In May and October 2025, Kayotani sent two boulders: Nexus in Shiobara and Floatin in Mizugaki.

==Rankings==
=== World Cup===

| Discipline | 2023 | 2024 |
|---|---|---|
| Boulder | 12 | 8 |

=== World Youth Championships===

| Discipline | 2022 Youth A | 2023 Youth A | 2024 Junior |
|---|---|---|---|
| Boulder | 1 | 1 | 1 |
| Lead | 4 | - | - |

== Notable ascents ==
=== Boulder problems ===

- Tanpopo – Shiobara (JPN) – 17 March 2026 – First ascent.
- Floatin – Mizugaki (JPN) – October 2025 – Seventh ascent.
- Nexus – Shiobara (JPN) – May 2025 – Third ascent.
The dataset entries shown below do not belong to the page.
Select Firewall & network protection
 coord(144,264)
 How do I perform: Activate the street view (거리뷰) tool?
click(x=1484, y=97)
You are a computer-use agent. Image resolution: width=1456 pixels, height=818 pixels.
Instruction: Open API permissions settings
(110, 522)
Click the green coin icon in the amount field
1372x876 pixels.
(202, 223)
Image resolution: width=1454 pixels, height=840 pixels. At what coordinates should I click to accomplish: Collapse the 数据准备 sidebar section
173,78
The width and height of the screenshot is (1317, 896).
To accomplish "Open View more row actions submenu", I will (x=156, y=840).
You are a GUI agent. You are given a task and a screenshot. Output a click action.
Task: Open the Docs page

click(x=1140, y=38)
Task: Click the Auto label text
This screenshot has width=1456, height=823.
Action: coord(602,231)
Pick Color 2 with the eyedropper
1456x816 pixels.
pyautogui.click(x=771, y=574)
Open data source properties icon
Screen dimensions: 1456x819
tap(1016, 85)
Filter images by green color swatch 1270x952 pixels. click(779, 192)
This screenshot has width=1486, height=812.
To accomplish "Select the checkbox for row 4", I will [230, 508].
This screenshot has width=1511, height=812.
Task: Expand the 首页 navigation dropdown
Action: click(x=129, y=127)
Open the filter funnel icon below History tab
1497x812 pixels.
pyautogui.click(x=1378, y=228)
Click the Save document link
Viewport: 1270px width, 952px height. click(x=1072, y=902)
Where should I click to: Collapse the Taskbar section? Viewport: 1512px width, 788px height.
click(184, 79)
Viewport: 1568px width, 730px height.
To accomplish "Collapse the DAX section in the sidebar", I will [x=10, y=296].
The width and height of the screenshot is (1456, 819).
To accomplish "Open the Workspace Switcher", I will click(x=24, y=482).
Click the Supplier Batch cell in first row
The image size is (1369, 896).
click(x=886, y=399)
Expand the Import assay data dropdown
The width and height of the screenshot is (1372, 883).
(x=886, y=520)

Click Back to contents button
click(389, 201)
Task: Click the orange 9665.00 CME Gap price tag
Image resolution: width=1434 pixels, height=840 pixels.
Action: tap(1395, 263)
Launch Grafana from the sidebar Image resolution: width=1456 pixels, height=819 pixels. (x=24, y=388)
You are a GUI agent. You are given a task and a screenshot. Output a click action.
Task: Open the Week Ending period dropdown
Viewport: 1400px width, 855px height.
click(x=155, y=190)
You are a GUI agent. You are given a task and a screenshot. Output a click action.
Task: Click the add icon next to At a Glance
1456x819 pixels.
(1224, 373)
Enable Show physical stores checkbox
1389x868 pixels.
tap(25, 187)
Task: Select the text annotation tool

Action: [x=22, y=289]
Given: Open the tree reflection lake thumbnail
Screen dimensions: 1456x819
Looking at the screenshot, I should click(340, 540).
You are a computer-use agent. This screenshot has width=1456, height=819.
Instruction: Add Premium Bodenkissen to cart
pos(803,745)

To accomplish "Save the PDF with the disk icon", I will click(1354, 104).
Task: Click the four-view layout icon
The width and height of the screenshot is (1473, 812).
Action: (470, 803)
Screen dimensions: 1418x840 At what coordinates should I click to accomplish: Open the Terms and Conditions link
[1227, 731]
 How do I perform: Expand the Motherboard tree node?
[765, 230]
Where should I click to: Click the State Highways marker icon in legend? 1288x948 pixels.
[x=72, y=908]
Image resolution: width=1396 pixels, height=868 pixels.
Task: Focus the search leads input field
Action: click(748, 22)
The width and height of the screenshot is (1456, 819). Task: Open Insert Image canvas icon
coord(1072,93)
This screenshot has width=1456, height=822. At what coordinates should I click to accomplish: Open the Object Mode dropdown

- Flux – Gero (JPN) – May 2026 – Third ascent.
- Loca – Shiobara (JPN) – May 2026 – Third ascent.
- Mandoragora – Shiobara (JPN) – April 2026.
- Sleepwalker - Black Velvet Canyon (USA) – February 2026
- Gargantua – Mount Hiei (JPN) – December 2025 – Second ascent.
- Kawaki no umi – Kumamoto (JPN) – December 2025.
- Tokoyo – Mount Kasagi (JPN) – November 2025 – Fourth ascent.
- Dendrobium – Shiobara (JPN) – November 2025 – Second ascent.
- Hydrangea – Shiobara (JPN) – April 2025 – Fifth ascent.
- Vanitas – Hōrai (JPN) - March 2025.
- Horizon – Mount Hiei (JPN) – March 2022 – Fifth ascent.
- Gekirin – Nagasaki (JPN) – February 2021 – Third ascent.

- Ymir – Shiobara (JPN) – February 2026.
- Kage – Shikoku (JPN) – December 2025.
- Hōtō – Mizugaki (JPN) – December 2025.
- Emotion – Mount Kasagi (JPN) – November 2025.
- Gakidō – Chigobutai (JPN) – September 2025.
- Phenomena - Hinokage (JPN) - December 2024 - Third ascent.
- Bailout – Hinokage (JPN) – December 2024 – Second ascent.
- Revival – Nagasaki (JPN) – April 2023 – FA.